As science adviser, “I don’t want to give the impression I think nobody uses evidence and I’m coming in to save the day.” But she foresees “smaller cultural shifts” in better integrating evidence into decision-making, making it “more habitual”.
Climate change has “the most urgency, and the longer we leave it untackled, the more urgent and bigger the challenge.” It’s cross-government: “it’s energy, agriculture, transport, skills and education. All infrastructure.”
McLysaght is fascinating company, knowledgeable beyond her speciality and about the bigger picture. She chats away, fired up. “I can keep you here for 10 hours, if you have the time!” We’ve moved and are looking out over Trinity’s Front Square. She talks about her “fortuitous” involvement in the genome project, how “we knew it was something momentous, we were part of the team that was analysing the human genome first”, and the significance of discovering genome duplication in human ancestors 500 million years ago, thus creating “this extra capacity for enormous diversity” and with implications for human health.
[ Gene editing opens door to new treatments for inherited retinal diseasesOpens in new window ]
McLysaght stresses “scientists are human beings. Of course we can make mistakes. People think scientists know everything. Of course we don’t. We just know a lot about a very narrow thing. People think science is fixed, never changes, but actually we’re always updating it”, what a friend calls “trying to be less wrong than yesterday”.
And while scientists can have “reasonable and plausible disagreement”, when there isn’t 100 per cent certainty on detail, “we know the extent of our uncertainty”, and there are “discussions and disagreements, constantly moving closer to the truth. You can categorically say, this is untrue, while not being 100 per cent certain of something else within that.” While this concept can be confusing, it’s important for trust in, and public understanding of, science, she says.

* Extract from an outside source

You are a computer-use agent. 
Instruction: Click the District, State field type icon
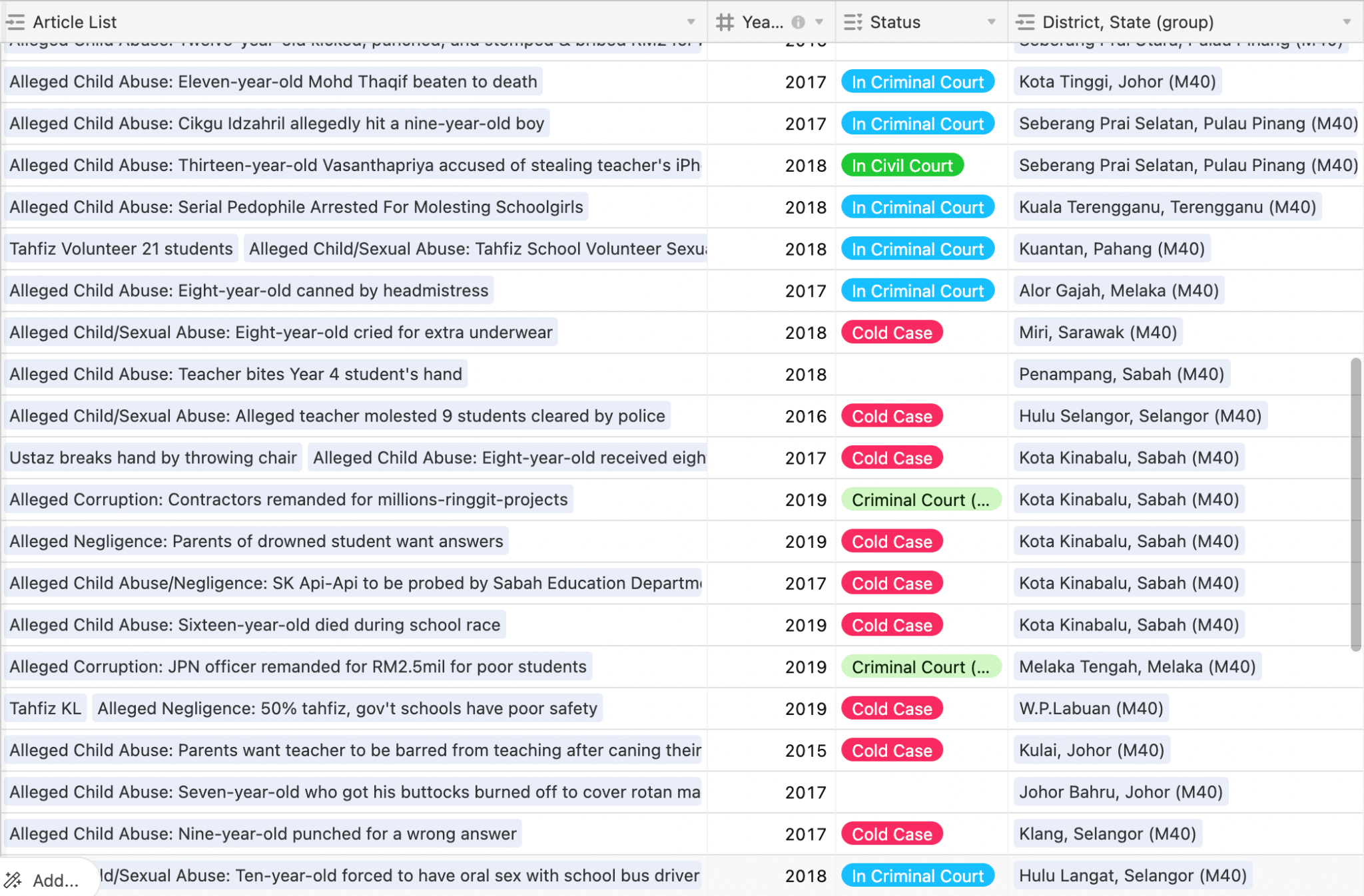click(x=1026, y=23)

The false assertion that vaccines cause autism is a good example. “It’s been thoroughly investigated. It is absolutely not true, thoroughly debunked.” But it “created mistrust in vaccines, which have been extraordinarily powerful in eliminating and controlling very significant childhood diseases.” Australia has eradicated cervical cancer because of HPV uptake. “A vaccine for cancer. That’s amazing. That some people try to undermine that is depressing.”
[ ‘Extremely impressive’: melanoma jab trial results excite doctorsOpens in new window ]

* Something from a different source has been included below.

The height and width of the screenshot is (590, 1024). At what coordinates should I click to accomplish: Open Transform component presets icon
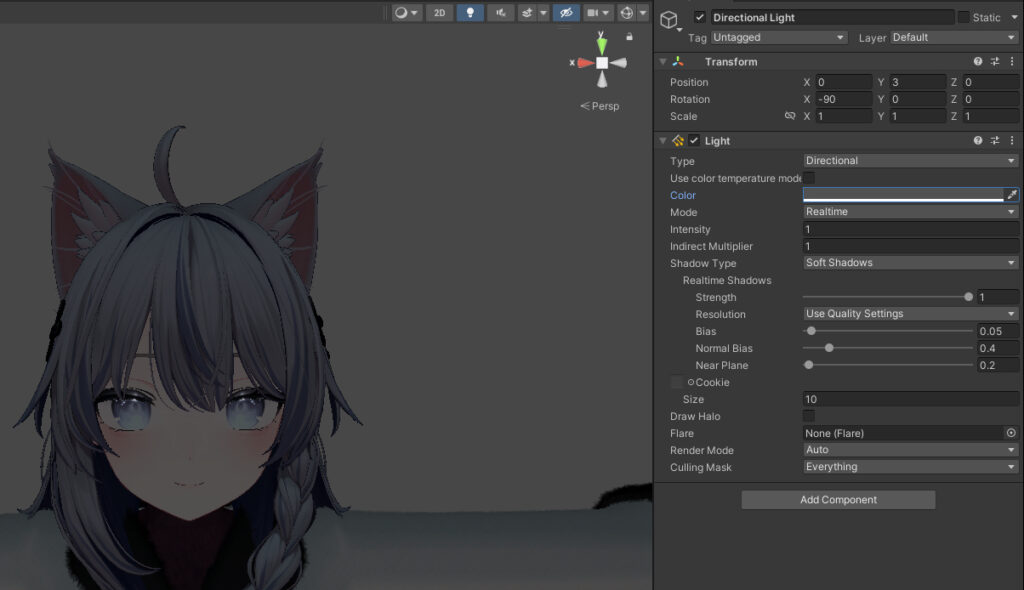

Talking about science is important, she says, “so people understand how we know things, and what you do when you’re trying to develop new scientific knowledge. You don’t just build something and hope it works. There’s steps and investigation along the way. We are our own first critics. When I’m trying to demonstrate something, the first thing I try to do is disprove it.
“What I’m interested in is that things work well, that science is valued as part of decision-making. What I’m not interested in is any kind of personal recognition. It’s more important to me that this thing is done and done well, than anybody getting credit for it. I don’t think I have a big ego. Maybe everybody does somewhat, but it’s not what motivates me.”